Aku mundur ketakutan, tetapi pria itu maju mengikuti langkah kakiku. Aku tersandung batu, dan orang itu langsung menangkapku lalu mendekap ku. Hangat.

"Apa yang kau lakukan di sini?" kata orang itu. Suara yang sama persis saat aku pertama kali jumpa dengannya. "Apa kau mengkhawatirkanku?" kata Delan lagi, yang masih lengket di tubuhku. Jantungku berdetak kencang, aku tidak bisa mengontrolnya. Aku menjernihkan pikiranku, ini bukan saatnya untuk berperasaan.

"Lepaskan aku." kataku sambil menolak tubuh Delan. Tidak ada respon yang sesuai dengan harapanku dan malahan semakin erat dekapan Delan itu.

"Bagaimana kau bisa kau tau aku di sini?" tanyaku yang lagi-lagi masih berada di dekapan Delan.

"Itu karena hatiku. Hatiku berdegup kencang saat kau berada didekatku," jawabnya. Kini tangan Delan sudah merambat ke rambutku. mengelus halus rambutku. Bisakah aku berkata, "Aku nyaman bersamanya?"

"Tunggu! Apa?" kataku refleks menolak tubuh Delan dari tubuhku.

"Kau! Jangan sukai aku!" bentakku sambil mengacungkan jari telunjuk ke wajahnya.

"Apa yang kau lakukan di sini? Kenapa tidak masuk, dan bermain bersama 'beauty woman' itu ha?" bentakku lagi. Delan tersenyum, lalu tertawa kecil. Sungguh mempesona.

"Apa kau cemburu?" tanya Delan membalasku.

"Ha? Cemburu? Hello!"

"Lalu apa yang kau lakukan di sini, jika bukan memata-matai ku?" cela Delan sambil memperbaiki topi hoodie nya. Aku terdiam, tidak bisa berkata apa-apa. Padahal aku terkenal cerewet dan judes saat berpapasan dengan para pengawal. Kenapa aku jadi mati kamu gini?

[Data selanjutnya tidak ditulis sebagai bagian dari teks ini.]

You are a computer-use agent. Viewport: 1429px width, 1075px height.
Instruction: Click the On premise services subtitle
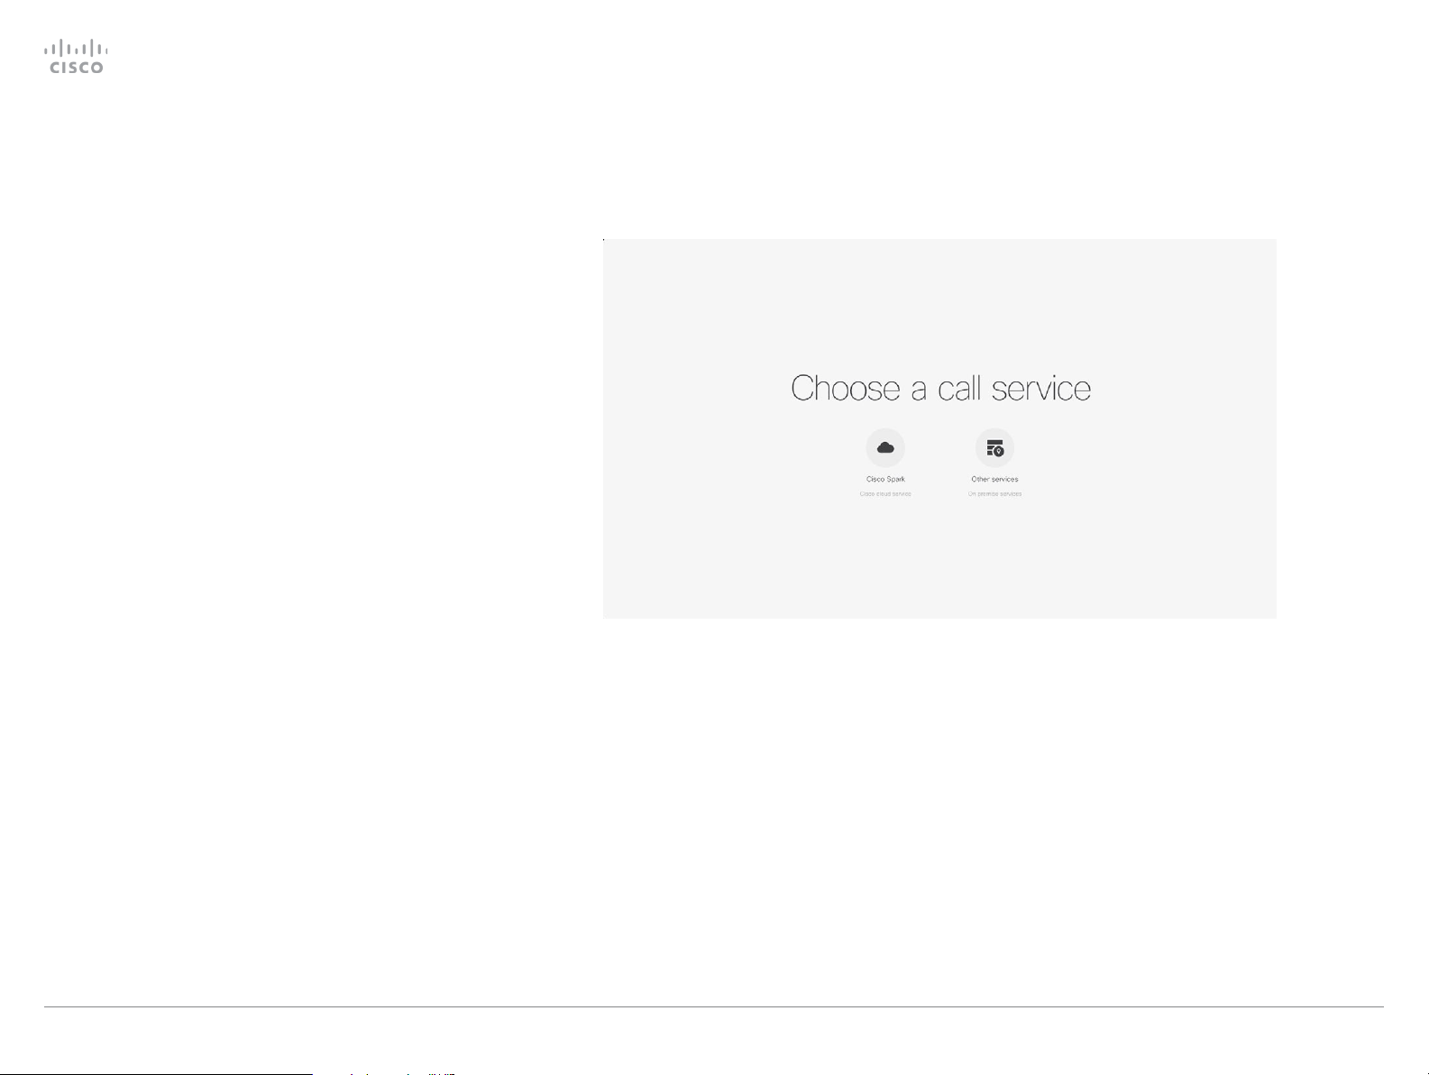(994, 494)
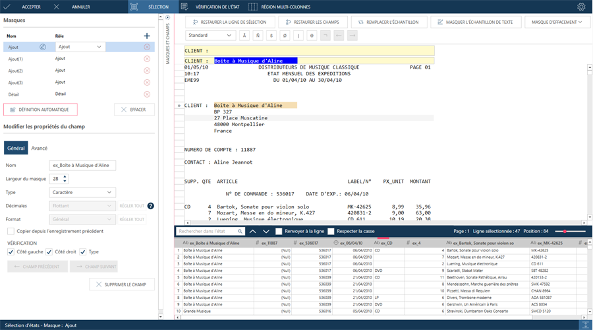Open settings gear in top-right corner
The image size is (593, 330).
pyautogui.click(x=580, y=7)
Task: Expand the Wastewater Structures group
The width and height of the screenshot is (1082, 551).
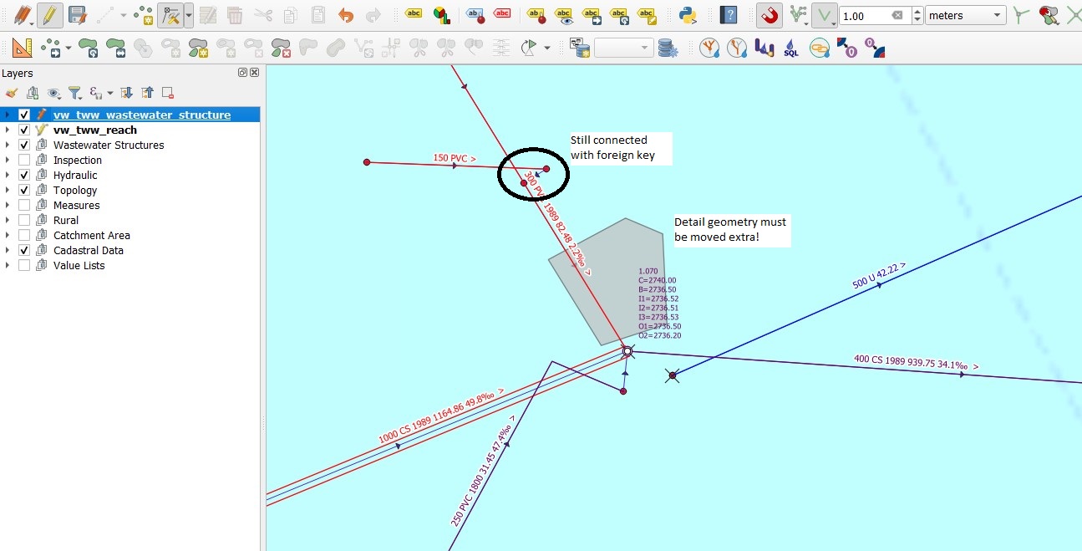Action: point(8,145)
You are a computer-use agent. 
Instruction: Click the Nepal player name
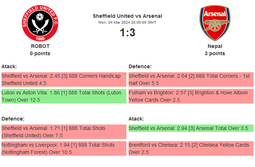point(215,46)
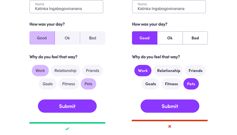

"Sudahlah. Aku pergi saja." kataku, melangkah meninggalkan Delan. Tiba-tiba Delan mendekapku dari belakang. Pipinya, ia tempelkan ke pipiku. So sweet...

Aku yang menikmati moment ini hanya diam saja.

"Hati-hati di jalan ya..." kata Delan, melepasku. Tanpa memalingkan wajah, aku meninggalkannya. Benar-benar meninggalkannga, padahal aku ingin lebih lama lagi berada di posisi seperti itu.